But Noddy didn't feel like laughing. "I don't deserve this," he whined.
"Finally," Mr. Carisol beamed, "you've started telling the truth. You
really don't deserve it... any of this. This school, this life of yours.
Not with what you've done to disearn it."
Mr. Carisol left, and the
smell of a hardware store's express lane stayed behind. It was
September, and Noddy was supposed to be swimming at the waterpark with
the rest of his grade... instead, he was taking safety courses, which
made his mind feel like a transparent brick of solid glass. Not because
it was difficult, but because it was demeaning. Then again, it was the
same way he felt about calculus.
It was about to get worse. Right
then, as he stood staring out the window of the door, and into the
hallway, Noddy saw it: Vlad was peeking around a corner, looking for
signs of surveillance. Then he walked a wheelbarrow forward. Inside was a
black gym back... and it was struggling. The bag unzipped itself, and a
girl in a red hood poked her head out! Then Vlad took a sports bottle
full of clear, brown liquid, forced it into the girl's mouth, and zipped
the bag up again.
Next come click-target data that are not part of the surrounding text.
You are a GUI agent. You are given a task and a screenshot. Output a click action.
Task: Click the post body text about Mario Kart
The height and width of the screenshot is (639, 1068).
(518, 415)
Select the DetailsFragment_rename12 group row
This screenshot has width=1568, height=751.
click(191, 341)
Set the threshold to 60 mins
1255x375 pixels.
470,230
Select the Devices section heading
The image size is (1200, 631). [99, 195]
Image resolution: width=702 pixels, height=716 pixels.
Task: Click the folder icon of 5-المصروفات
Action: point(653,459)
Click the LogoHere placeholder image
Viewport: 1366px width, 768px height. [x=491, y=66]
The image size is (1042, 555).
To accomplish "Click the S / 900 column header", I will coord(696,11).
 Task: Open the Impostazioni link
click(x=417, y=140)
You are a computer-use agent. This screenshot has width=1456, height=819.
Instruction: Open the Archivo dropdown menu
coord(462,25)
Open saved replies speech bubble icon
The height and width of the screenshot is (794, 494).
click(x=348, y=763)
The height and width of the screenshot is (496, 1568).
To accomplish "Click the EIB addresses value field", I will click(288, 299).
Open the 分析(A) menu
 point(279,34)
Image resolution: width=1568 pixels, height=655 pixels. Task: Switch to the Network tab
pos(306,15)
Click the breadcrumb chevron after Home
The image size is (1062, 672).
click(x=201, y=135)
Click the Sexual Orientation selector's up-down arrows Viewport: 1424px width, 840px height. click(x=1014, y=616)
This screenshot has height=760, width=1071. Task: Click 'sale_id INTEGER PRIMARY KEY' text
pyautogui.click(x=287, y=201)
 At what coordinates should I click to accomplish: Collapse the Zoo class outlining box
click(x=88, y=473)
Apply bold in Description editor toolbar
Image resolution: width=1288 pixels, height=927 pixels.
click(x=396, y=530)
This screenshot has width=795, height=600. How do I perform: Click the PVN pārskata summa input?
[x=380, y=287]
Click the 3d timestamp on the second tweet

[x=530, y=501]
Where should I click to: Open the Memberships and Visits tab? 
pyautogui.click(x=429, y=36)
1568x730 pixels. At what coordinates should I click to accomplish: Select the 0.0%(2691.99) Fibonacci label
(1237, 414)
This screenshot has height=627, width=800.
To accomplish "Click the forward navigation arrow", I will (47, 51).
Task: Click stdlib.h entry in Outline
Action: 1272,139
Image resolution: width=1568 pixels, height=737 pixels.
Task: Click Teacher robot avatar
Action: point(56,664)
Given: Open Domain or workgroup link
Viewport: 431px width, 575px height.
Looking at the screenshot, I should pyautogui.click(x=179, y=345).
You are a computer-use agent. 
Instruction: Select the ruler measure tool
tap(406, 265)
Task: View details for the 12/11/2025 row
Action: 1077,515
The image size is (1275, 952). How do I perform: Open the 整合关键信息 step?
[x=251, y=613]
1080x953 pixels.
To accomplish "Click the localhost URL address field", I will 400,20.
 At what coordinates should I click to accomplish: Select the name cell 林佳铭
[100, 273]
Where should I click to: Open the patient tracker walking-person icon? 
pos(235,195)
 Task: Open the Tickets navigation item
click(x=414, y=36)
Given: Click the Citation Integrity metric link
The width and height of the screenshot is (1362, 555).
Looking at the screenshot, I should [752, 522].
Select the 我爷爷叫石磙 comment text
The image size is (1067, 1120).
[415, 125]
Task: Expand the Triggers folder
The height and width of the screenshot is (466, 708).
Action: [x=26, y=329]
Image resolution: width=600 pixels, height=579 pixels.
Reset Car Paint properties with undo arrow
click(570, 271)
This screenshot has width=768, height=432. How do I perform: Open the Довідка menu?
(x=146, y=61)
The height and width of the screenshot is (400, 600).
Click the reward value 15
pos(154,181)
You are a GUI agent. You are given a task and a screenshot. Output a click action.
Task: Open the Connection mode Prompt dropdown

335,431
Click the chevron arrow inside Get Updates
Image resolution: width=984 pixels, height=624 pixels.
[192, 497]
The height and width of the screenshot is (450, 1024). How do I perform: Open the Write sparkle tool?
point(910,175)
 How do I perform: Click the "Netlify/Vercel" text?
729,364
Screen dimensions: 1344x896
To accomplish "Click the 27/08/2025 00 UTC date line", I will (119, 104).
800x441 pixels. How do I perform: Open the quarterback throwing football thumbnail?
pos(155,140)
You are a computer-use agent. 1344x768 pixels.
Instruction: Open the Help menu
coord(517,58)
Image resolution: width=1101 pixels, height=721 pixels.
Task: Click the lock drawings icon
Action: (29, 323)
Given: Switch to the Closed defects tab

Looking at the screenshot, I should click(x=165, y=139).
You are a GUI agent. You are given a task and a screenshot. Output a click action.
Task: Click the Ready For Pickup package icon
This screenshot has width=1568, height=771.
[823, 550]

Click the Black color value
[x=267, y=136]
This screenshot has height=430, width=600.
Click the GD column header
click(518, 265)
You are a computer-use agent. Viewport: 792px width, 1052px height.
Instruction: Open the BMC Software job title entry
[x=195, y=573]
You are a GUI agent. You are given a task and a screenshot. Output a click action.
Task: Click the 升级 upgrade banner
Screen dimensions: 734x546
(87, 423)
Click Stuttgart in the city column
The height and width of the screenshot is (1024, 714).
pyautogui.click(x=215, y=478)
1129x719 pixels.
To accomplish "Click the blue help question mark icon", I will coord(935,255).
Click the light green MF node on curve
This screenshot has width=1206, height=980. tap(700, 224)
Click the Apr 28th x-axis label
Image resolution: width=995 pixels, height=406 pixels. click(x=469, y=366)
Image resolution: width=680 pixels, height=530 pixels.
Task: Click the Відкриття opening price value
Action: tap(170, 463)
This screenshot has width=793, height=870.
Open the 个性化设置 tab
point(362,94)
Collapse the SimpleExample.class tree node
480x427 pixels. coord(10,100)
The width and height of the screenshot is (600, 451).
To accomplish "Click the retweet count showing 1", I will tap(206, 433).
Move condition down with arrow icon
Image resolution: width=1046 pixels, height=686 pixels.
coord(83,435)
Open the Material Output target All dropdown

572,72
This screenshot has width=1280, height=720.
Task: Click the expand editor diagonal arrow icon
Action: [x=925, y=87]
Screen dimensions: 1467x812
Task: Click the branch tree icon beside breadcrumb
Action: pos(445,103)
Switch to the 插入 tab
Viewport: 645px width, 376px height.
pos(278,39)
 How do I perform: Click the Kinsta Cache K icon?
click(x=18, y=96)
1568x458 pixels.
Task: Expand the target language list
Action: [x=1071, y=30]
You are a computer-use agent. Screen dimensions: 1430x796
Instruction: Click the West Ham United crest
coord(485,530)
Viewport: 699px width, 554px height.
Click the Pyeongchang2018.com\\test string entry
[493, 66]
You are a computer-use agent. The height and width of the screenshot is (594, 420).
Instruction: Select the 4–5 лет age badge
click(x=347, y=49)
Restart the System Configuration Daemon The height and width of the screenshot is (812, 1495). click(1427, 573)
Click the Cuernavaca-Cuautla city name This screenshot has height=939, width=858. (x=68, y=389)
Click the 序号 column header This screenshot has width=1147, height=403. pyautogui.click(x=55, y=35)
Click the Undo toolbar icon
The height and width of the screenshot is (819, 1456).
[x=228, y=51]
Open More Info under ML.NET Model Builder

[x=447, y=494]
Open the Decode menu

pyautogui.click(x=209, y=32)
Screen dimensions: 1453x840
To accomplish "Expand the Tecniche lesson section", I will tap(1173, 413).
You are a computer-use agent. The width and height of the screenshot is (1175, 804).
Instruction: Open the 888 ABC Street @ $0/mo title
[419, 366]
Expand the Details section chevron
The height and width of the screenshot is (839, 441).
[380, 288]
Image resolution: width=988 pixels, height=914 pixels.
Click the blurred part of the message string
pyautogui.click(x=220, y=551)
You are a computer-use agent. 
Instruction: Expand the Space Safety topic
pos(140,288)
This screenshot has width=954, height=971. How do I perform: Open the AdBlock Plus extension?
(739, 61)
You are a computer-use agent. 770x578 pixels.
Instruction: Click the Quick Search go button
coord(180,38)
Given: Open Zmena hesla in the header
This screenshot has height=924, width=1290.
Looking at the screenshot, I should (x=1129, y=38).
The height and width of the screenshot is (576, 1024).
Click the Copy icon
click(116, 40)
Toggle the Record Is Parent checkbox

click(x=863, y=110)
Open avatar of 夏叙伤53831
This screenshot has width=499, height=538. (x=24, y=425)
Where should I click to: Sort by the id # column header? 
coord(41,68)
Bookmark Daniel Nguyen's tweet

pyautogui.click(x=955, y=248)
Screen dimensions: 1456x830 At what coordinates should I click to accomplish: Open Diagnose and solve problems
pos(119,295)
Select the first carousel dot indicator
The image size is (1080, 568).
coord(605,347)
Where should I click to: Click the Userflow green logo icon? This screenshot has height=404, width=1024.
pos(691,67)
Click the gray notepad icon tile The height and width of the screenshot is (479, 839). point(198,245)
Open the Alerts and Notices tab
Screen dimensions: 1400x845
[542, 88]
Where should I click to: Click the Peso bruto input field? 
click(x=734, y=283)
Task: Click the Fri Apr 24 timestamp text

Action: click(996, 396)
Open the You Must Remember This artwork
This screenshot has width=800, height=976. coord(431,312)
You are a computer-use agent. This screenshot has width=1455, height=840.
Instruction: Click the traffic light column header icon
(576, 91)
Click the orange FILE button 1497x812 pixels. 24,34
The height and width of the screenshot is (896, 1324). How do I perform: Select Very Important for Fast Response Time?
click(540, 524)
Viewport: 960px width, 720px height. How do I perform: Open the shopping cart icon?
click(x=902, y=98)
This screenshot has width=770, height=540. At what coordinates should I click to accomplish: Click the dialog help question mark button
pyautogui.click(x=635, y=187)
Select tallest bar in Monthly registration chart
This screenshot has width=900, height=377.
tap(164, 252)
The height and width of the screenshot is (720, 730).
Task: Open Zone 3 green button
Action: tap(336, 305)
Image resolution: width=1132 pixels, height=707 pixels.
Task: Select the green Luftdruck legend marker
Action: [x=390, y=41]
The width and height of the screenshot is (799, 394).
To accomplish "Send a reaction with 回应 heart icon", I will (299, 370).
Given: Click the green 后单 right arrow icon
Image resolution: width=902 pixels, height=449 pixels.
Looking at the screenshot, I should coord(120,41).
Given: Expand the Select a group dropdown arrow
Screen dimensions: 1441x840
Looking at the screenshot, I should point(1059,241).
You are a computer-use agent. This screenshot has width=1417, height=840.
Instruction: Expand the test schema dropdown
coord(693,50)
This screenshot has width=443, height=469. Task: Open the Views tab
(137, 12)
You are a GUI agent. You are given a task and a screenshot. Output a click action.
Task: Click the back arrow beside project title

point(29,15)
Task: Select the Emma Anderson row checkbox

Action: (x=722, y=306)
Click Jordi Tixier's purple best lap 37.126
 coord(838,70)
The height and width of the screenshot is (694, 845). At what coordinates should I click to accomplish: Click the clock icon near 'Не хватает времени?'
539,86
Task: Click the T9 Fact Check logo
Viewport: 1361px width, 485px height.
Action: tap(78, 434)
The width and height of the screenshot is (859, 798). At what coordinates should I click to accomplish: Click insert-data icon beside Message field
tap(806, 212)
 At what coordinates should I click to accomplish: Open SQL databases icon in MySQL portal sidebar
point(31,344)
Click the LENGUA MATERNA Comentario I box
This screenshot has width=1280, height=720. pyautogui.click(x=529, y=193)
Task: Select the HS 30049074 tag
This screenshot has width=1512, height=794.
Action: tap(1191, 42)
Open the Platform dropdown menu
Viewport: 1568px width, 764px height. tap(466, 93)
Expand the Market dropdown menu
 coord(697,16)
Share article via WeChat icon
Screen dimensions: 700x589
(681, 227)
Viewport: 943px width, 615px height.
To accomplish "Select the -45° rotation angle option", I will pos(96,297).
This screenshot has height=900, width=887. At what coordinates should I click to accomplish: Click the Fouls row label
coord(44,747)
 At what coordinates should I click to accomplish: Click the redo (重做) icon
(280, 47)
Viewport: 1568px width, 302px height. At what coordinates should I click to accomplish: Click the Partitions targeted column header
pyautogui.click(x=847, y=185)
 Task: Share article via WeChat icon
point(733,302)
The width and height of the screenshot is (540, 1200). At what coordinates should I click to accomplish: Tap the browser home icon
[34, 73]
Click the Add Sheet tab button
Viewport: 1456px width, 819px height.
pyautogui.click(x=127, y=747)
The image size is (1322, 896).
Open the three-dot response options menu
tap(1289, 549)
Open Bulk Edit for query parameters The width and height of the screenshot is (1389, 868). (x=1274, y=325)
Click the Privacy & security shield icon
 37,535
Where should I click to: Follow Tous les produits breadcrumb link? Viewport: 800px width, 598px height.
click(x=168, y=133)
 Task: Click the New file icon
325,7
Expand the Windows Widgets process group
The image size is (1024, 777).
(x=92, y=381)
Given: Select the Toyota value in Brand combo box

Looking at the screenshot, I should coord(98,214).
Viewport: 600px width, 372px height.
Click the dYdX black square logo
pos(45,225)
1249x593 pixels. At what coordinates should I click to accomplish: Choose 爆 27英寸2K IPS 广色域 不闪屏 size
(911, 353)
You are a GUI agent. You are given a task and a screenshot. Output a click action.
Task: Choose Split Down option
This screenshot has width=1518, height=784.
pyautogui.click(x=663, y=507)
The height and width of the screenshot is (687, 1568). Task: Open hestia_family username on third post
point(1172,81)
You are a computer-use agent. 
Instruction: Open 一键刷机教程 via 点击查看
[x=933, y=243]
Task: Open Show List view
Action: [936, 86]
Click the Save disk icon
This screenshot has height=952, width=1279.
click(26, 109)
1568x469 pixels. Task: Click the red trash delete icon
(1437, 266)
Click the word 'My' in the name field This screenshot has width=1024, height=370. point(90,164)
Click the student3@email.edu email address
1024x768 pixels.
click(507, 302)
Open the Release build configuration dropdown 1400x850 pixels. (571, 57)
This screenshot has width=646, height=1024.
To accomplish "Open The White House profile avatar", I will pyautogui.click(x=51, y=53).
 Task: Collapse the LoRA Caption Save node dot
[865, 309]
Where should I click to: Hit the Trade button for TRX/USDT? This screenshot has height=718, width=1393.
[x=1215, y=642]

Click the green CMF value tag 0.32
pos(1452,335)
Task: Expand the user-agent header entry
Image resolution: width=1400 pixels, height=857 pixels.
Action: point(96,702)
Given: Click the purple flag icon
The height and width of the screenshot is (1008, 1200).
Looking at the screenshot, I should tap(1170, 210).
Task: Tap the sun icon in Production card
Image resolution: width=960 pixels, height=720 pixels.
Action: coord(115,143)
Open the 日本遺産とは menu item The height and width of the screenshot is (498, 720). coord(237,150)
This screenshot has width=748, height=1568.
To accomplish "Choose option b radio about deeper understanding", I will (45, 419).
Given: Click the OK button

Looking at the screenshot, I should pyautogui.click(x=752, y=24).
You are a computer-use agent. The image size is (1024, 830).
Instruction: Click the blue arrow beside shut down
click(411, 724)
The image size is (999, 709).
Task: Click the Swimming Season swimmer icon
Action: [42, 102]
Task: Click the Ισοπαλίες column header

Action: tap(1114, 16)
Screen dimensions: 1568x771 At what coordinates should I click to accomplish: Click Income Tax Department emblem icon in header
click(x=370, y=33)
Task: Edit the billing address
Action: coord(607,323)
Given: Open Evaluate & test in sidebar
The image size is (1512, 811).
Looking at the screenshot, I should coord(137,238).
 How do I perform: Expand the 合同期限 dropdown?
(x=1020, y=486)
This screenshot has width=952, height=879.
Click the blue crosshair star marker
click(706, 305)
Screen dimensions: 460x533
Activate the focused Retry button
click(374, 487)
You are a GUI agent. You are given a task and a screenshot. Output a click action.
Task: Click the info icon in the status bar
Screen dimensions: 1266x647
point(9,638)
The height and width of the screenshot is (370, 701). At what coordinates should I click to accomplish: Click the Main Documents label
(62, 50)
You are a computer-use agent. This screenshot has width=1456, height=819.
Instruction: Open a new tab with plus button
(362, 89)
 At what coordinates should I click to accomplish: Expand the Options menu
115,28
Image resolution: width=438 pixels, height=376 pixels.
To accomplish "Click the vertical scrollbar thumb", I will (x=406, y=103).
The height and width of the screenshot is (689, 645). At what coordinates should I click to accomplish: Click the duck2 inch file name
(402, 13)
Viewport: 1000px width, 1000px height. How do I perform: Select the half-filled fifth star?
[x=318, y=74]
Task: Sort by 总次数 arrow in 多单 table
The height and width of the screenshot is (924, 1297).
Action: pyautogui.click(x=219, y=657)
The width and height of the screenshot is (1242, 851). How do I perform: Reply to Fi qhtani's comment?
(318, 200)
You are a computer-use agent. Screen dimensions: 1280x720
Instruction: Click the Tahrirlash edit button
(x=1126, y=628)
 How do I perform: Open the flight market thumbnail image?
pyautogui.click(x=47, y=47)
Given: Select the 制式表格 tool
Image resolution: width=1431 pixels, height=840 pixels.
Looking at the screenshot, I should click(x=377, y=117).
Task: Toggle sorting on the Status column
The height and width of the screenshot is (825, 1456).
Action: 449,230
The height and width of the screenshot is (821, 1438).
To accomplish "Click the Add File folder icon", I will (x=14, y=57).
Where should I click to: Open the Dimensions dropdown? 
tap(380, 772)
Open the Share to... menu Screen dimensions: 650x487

Vlad turned to face Noddy, who watched in horror.
He smiled, baring his fangs, and put a single finger to his lips. "Ssshhh..."
Vlad wheeled the unconscious girl away, and out of sight. Before Noddy
could react, the door opened. It was Mr. Carisol again, and some scruffy
kid with white hair and a black hoodie. Noddy tried to summon the
words, but it dawned on him – nobody would believe a word he said. He
tried anyway.
"Mr. Carisol, I just saw Vlad booze a girl to sleep
and trap her in a gym bag! Or maybe it was some kind of... sleeping
potion!! Then he wheeled her off, and-"
"Mr. Cortez, REALLY! Do you
expect me to believe a single word that comes from you? You think you
can just LIE your way out of DETENTION? Well, I won't have it." Mr.
Carisol walked out, stiff as two boards nailed together, and locked the
door behind him. His jaw looked like it was clenching at the back.
Left alone, Noddy stared at the albino boy, who raised his sunglasses to meet eyes.
"I believe you," he started.
"You do? That's great! We gotta-"
"But I don't like you." he finished, flipping his shades back down.
"Why not?" Noddy begged.
"Call it instinct. You smell like you're full of shit."
Noddy sniffed his armpit. "You can SMELL that?"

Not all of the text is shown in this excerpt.